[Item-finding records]
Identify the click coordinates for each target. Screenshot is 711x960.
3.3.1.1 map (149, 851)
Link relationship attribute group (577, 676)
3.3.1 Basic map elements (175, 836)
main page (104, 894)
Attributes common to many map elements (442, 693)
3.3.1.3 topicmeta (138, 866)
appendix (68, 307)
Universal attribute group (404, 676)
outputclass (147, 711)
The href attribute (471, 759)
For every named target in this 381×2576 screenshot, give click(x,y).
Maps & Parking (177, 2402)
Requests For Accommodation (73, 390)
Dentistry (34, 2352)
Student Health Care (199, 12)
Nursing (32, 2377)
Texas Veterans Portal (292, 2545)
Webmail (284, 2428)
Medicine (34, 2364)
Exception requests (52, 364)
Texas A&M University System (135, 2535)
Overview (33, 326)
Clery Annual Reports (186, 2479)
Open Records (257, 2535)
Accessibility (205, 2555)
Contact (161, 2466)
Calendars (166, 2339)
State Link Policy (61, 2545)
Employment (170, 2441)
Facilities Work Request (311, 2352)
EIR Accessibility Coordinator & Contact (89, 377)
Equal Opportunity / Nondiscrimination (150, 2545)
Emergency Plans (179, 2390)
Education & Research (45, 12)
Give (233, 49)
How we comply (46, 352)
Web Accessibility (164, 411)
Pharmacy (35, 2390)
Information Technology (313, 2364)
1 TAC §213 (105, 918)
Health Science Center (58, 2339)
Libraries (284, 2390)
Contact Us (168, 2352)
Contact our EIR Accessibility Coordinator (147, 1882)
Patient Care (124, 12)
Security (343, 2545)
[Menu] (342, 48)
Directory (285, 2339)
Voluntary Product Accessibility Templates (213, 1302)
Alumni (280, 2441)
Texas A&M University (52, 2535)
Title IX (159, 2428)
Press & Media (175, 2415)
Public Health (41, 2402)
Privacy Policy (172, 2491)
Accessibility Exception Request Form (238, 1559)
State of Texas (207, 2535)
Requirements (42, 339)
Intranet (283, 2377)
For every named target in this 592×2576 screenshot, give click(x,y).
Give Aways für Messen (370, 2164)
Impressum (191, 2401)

= REQUEST =
Please rewrite every line of the listing above as a numbered list, leaving out any blank lines.

= CORRECT RESPONSE =
1. Identify the click coordinates for each target. Screenshot is 711x960.
2. 3.3.1.1 map (149, 851)
3. Link relationship attribute group (577, 676)
4. 3.3.1 Basic map elements (175, 836)
5. main page (104, 894)
6. Attributes common to many map elements (442, 693)
7. 3.3.1.3 topicmeta (138, 866)
8. appendix (68, 307)
9. Universal attribute group (404, 676)
10. outputclass (147, 711)
11. The href attribute (471, 759)
12. For every named target in this 381×2576 screenshot, give click(x,y).
13. Maps & Parking (177, 2402)
14. Requests For Accommodation (73, 390)
15. Dentistry (34, 2352)
16. Student Health Care (199, 12)
17. Nursing (32, 2377)
18. Texas Veterans Portal (292, 2545)
19. Webmail (284, 2428)
20. Medicine (34, 2364)
21. Exception requests (52, 364)
22. Texas A&M University System (135, 2535)
23. Overview (33, 326)
24. Clery Annual Reports (186, 2479)
25. Open Records (257, 2535)
26. Accessibility (205, 2555)
27. Contact (161, 2466)
28. Calendars (166, 2339)
29. State Link Policy (61, 2545)
30. Employment (170, 2441)
31. Facilities Work Request (311, 2352)
32. EIR Accessibility Coordinator & Contact (89, 377)
33. Equal Opportunity / Nondiscrimination (150, 2545)
34. Emergency Plans (179, 2390)
35. Education & Research (45, 12)
36. Give (233, 49)
37. How we comply (46, 352)
38. Web Accessibility (164, 411)
39. Pharmacy (35, 2390)
40. Information Technology (313, 2364)
41. 1 TAC §213 (105, 918)
42. Health Science Center (58, 2339)
43. Libraries (284, 2390)
44. Contact Us (168, 2352)
45. Contact our EIR Accessibility Coordinator (147, 1882)
46. Patient Care (124, 12)
47. Security (343, 2545)
48. [Menu] (342, 48)
49. Directory (285, 2339)
50. Voluntary Product Accessibility Templates (213, 1302)
51. Alumni (280, 2441)
52. Texas A&M University (52, 2535)
53. Title IX (159, 2428)
54. Press & Media (175, 2415)
55. Public Health (41, 2402)
56. Privacy Policy (172, 2491)
57. Accessibility Exception Request Form (238, 1559)
58. State of Texas (207, 2535)
59. Requirements (42, 339)
60. Intranet (283, 2377)
61. For every named target in this 592×2576 screenshot, give click(x,y).
62. Give Aways für Messen (370, 2164)
63. Impressum (191, 2401)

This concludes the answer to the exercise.